Vorrei gentilmente dire alle signorine che hanno comunicato la loro conversione, dopo l’illuminazione sulla via di Damasco a seguito dell’incontro con Mu’Ammar Gheddafi, che settanta euro e anche infinitamente di più non valgono una religione che considera le donne come oggetti, come bestie, come possesso (anche se pure la religione cattolica, in merito, ha ben poco da insegnare).
Leggevo della violenta reazione che ha avuto il giornale iraniano Kayhan verso la premiere dame de France, Carla Bruni.
Ognuno di noi può avere, della Bruni, l’opinione che preferisce; può piacere o meno, può godere di maggiore o minore considerazione, ma il livello raggiunto nell’editoriale di oggi del direttore del giornale (e non è un caso che sia nominato dalla guida suprema religiosa Khamanei) è di quelli veramente scandalosi verso il quale ognuno di noi, maschio o femmina che sia, dovrebbe avere una viscerale reazione di avversione.
La colpa della Bruni è di avere chiesto la revisione del processo e la sospensione della pena di morte per Ashtiani, rea di adulterio e che ha già subito la pena di 99 (ah la meravigliosa ipocrisia del 99) frustate sulla pubblica piazza, con queste parole: “Versare il tuo sangue, privare i tuoi figli di una madre?

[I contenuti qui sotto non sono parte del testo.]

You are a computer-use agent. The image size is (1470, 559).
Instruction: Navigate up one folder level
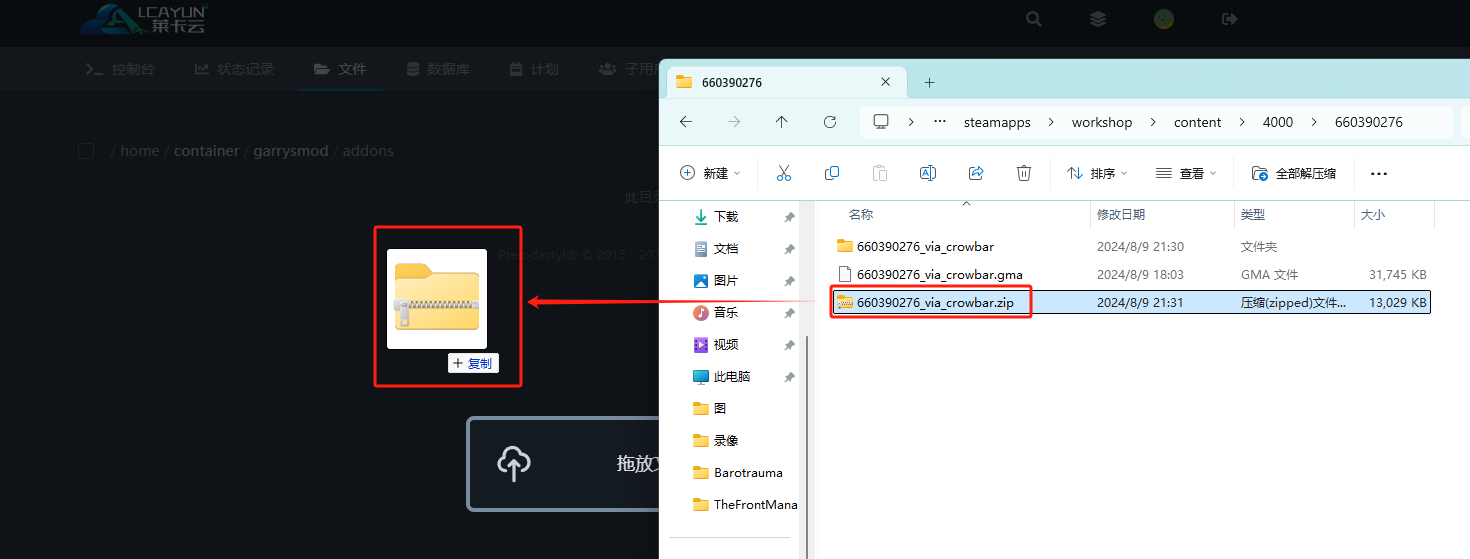pyautogui.click(x=781, y=122)
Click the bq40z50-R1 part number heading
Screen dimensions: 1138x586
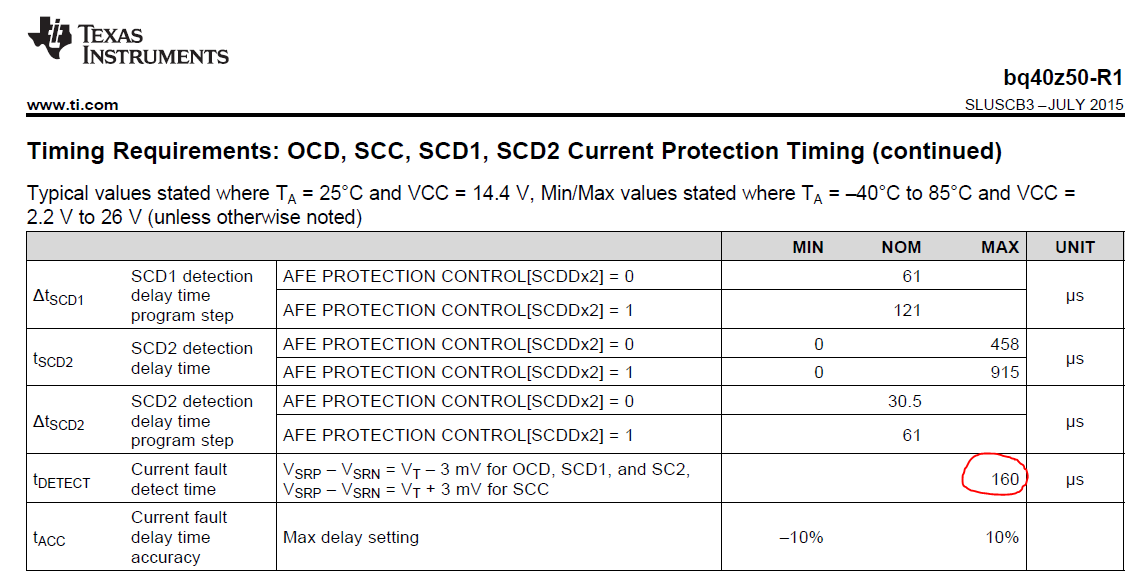click(x=1063, y=78)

Perché? Perché hai vissuto, perché hai amato, perché sei una donna, un iraniana? Ogni parte di me rifiuta di accettare questo”.
E la pena che il giornalista chiede per questa interperanza verbale della signora Carla è la morte, e la chiede con questa motivazione: “Prostitute francesi partecipano alle proteste sui diritti umani”, imputandole il divorzio del presidente francese Nicolas Sarkozy dalla precedente moglie.
Ma rincara la dose commentando: “Il passato di Carla Bruni mostra chiaramente la ragione per cui questa donna senza morale sostiene una donna iraniana condannata a morte per aver commesso un adulterio che ha poi portato all’omicidio del marito e, infatti, lei stessa merita di morire”.
Tutto questo io non riesco ad accettarlo, mi si rivolta lo stomaco verso uomini che pretendono di giudicare, di essere padroni, di lapidare, torturare ed ammazzare le donne per il loro corpo, le loro parole, i loro pensieri e l’uso che di questi ne fanno.
E non pensiate che l’Iran, con le sue abberazioni, sia tanto lontano da casa nostra; anche da noi la religione, la politica, la morale desidererebbero avere il controllo delle nostre azioni, se, non ancora, dei nostri pensieri.
Come scrissi qualche tempo fa in un mio post tra il niquab e lo sfruttamento pornografico del corpo della donna non c’è alcuna differenza; è la negazione del nostro esistere.
Le frustrate, le punizioni corporali, financo la morte ne sono, solo, una logica conseguenza.